[Element and text location data]
......

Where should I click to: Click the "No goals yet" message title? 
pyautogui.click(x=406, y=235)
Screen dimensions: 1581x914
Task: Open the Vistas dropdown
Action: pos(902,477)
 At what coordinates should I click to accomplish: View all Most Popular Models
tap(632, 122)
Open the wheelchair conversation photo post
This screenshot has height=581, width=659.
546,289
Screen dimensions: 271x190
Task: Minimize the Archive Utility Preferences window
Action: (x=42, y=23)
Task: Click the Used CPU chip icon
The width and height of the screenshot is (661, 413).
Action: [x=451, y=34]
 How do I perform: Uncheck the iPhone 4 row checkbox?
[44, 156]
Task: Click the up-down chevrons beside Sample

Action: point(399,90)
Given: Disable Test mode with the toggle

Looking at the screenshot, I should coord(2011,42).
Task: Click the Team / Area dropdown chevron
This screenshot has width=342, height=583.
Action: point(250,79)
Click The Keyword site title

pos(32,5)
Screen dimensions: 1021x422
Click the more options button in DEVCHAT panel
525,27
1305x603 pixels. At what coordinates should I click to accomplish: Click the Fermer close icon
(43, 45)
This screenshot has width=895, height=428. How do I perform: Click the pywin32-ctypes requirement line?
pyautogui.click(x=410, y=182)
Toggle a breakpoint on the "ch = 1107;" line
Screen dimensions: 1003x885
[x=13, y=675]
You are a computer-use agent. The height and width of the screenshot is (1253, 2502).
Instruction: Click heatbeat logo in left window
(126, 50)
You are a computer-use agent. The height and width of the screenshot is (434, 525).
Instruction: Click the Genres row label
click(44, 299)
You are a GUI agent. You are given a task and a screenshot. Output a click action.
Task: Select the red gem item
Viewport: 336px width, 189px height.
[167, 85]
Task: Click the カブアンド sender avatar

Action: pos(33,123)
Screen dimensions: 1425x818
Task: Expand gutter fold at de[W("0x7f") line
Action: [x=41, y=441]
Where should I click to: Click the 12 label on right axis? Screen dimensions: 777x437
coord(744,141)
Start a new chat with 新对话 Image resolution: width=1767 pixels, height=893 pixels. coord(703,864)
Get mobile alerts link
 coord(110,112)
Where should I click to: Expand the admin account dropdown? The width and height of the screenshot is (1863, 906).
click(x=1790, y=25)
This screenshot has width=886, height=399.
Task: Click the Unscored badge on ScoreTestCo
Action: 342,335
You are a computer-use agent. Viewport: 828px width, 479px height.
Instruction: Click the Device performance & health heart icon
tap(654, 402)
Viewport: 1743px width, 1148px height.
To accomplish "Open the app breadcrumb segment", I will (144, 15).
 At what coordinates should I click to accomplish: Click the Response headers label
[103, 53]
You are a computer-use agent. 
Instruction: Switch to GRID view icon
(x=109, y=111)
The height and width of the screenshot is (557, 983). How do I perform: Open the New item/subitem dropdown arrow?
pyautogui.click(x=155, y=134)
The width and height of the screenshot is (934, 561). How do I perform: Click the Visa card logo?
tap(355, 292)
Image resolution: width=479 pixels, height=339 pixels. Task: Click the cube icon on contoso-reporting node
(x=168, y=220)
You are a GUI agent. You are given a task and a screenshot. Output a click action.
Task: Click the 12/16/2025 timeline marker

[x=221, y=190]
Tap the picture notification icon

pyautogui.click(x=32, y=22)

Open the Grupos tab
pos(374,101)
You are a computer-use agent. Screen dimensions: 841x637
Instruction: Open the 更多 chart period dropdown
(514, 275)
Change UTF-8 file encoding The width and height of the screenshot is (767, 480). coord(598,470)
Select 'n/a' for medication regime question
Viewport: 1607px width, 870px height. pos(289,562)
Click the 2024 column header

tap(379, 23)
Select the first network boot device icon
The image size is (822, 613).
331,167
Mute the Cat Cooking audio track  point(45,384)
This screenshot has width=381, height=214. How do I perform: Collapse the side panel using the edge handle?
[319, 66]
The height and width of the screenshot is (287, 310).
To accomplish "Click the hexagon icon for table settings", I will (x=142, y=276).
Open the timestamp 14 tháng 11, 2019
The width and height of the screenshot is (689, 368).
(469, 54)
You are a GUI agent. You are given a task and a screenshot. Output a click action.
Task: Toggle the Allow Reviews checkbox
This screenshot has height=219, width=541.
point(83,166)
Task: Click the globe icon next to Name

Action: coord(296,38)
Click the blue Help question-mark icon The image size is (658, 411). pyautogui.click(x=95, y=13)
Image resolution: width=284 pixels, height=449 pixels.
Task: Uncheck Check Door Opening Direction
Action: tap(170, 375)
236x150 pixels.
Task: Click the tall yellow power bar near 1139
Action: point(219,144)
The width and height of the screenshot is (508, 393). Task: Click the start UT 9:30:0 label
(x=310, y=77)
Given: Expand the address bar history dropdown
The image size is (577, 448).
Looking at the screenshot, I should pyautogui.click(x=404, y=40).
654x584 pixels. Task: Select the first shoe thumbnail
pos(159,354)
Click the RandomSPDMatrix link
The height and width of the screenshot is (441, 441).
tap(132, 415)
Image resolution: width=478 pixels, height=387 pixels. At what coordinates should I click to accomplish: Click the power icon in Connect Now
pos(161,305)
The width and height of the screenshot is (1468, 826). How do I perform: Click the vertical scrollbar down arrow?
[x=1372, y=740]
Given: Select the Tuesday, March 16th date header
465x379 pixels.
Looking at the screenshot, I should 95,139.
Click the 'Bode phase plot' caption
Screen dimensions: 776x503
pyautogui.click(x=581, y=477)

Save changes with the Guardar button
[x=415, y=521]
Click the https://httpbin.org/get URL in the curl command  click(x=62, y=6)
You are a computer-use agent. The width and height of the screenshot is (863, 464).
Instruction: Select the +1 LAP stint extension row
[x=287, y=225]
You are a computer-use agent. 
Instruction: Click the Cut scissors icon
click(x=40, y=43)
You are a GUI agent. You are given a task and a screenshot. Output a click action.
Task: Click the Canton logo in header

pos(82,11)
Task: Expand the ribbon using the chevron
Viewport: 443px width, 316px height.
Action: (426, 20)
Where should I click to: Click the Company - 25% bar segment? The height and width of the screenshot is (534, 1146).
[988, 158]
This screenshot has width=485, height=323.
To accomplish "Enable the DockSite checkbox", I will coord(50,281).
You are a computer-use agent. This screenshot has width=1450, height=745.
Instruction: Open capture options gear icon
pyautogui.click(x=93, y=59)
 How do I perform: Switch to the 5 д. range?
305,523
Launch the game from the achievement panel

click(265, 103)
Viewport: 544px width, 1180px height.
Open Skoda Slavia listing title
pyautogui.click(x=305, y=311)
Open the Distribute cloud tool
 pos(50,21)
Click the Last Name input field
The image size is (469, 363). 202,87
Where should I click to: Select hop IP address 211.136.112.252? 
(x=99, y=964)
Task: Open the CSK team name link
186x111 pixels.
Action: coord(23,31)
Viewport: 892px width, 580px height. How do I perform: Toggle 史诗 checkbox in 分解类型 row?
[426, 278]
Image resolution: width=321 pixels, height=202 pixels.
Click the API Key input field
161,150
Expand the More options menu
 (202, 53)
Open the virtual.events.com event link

......

TO DO ▸
Express the lines of the items above, from the line with "Response headers label" to the line with "tap(355, 292)", as a Markdown table with the columns Row and Line, numbering each row and omitting any blank lines.

SOLVED PROBLEM ▸
| Row | Line |
|---|---|
| 1 |  At what coordinates should I click to accomplish: Click the Response headers label |
| 2 | [103, 53] |
| 3 | You are a computer-use agent.  |
| 4 | Instruction: Switch to GRID view icon |
| 5 | (x=109, y=111) |
| 6 | The height and width of the screenshot is (557, 983). How do I perform: Open the New item/subitem dropdown arrow? |
| 7 | pyautogui.click(x=155, y=134) |
| 8 | The width and height of the screenshot is (934, 561). How do I perform: Click the Visa card logo? |
| 9 | tap(355, 292) |